EXERCISE BRIEF: Select every line in the listing below that contains the string "pixels", and copy each one out.

[Records about locating elements on screens]

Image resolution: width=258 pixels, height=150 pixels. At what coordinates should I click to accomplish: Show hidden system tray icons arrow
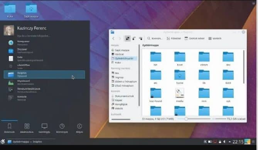click(229, 142)

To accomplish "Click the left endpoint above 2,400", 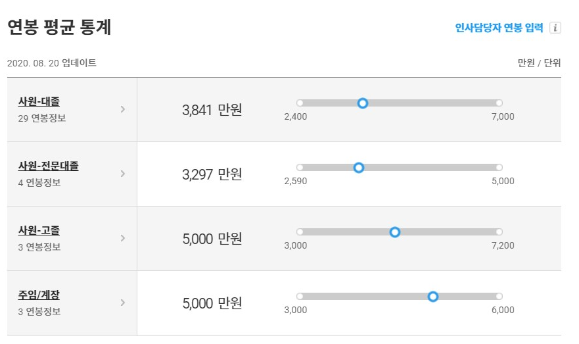I will tap(300, 103).
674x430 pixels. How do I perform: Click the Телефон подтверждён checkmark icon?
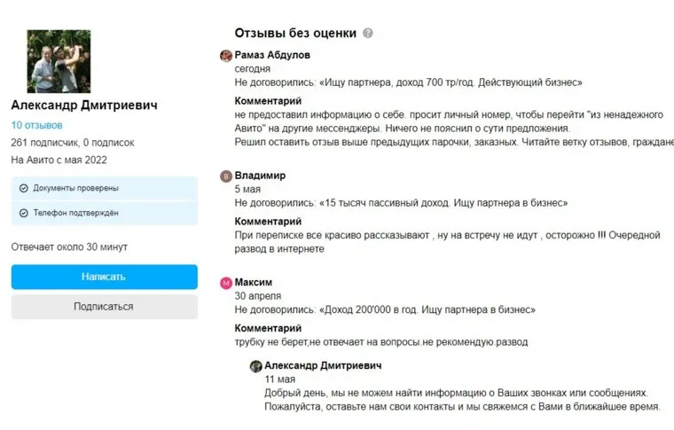click(x=23, y=213)
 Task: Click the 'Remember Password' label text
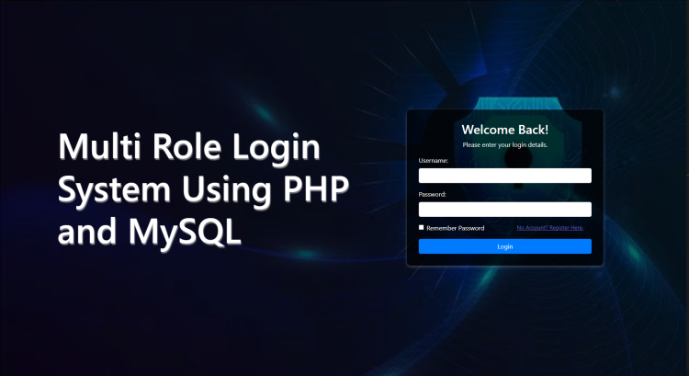455,227
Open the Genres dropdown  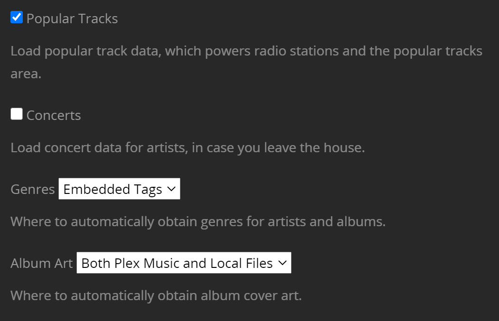tap(119, 189)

RESPONSE:
Image resolution: width=258 pixels, height=150 pixels. At what coordinates should I click to accomplish: Show hidden system tray icons arrow
674x430 pixels. How do I perform: Click the Телефон подтверждён checkmark icon?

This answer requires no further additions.